Friday, May 20, 2011

Southern California Investor Nominated for Chair of the State's Stem Cell Agency

California Gov. Jerry Brown and the state's treasurer, Bill Lockyer, today nominated the head of a Southern California bond investment firm, Jonathan Thomas, as a candidate to become the new chairman of the $3 billion California stem cell agency.

Two other state officials, Controller John Chiang and Lt. Gov. Gavin Newsom, have the ability to nominate candidates to succeed Robert Klein at the research organization. However, they are yet to be heard from publicly.

Brown's nominating letter was very brief, only 56 words, and said nothing about Thomas other than nominating him.

Lockyer's letter was a bit longer. He said,
"Mr.
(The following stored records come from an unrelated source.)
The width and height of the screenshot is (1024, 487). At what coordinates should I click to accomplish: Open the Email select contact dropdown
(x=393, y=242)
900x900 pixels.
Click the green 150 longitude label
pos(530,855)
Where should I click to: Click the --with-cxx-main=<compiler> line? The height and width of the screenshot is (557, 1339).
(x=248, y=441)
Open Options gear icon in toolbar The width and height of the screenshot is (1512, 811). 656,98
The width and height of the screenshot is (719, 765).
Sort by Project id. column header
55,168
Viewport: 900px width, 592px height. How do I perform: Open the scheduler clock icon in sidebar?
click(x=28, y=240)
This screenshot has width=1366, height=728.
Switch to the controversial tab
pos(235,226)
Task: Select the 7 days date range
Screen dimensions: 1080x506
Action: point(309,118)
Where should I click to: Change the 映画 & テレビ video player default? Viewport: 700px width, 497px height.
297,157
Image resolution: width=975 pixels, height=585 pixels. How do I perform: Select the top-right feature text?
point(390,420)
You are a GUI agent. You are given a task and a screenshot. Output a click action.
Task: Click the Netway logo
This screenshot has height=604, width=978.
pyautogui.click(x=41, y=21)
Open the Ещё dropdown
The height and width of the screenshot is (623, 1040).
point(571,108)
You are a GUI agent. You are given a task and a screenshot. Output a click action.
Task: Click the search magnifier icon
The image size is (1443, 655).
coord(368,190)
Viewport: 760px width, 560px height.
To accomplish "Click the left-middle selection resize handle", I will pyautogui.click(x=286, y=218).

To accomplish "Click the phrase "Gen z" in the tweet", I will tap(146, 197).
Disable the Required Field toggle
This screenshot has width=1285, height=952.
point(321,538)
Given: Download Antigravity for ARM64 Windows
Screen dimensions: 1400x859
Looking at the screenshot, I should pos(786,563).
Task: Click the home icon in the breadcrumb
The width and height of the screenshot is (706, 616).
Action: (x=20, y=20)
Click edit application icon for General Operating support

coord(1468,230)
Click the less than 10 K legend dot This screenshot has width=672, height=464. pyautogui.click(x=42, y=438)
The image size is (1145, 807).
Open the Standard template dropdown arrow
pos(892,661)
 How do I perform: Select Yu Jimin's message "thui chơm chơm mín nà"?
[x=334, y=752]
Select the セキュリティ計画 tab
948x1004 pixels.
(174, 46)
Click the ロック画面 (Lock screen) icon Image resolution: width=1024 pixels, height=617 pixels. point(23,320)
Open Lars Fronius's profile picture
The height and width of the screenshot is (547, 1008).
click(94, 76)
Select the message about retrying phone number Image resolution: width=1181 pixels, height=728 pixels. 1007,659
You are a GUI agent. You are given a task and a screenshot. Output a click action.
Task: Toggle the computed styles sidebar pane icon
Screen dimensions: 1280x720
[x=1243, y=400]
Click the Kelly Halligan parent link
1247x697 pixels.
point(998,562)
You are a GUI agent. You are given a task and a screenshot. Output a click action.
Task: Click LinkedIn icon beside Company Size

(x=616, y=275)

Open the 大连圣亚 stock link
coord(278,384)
Thomas's experience as a public finance investment banker, attorney, board member of various government agencies, and board member of the Crippled Children's Society of Southern California, as well as his lifelong background, education and interest in biology and medical sciences, makes him exceptionally well-suited to fill the role of ICOC (the CIRM governing board) chair and to lead the ICOC into the next stages of its ongoing pursuit of cures through stem cell research."
Thomas is chairman and co-founder of Saybrook Capital of Santa Monica, Ca., a firm that specializes in distressed and defaulted municipal bonds, an investment category that includes state bonds. The stem cell agency is funded by California state bonds. The state has the lowest bond rating of any state in the nation.

Thomas is reportedly favored by Klein as his replacement, although Klein has denied that through a spokesman. Thomas reportedly supports the much-criticized dual executive structure at CIRM in which the president and the chairman have overlapping responsibilities. Klein also favors continuation of the arrangement, which is codified in state law by Prop. 71. The ballot measure, which created by CIRM, was written by Klein and a handful of others.

The chairman's job carries a salary range that tops out at $529,100. However, the board earlier this year indicated that it was looking at no more than $400,000 for part-time work (up to 80 percent). Klein, an attorney and real estate investment banker, worked without salary for a number of years. At one point, he asked for compensation. The board approved a $150,000 salary for half-time work.

The board is expected to act on the nominations at its June 23 meeting in San Diego.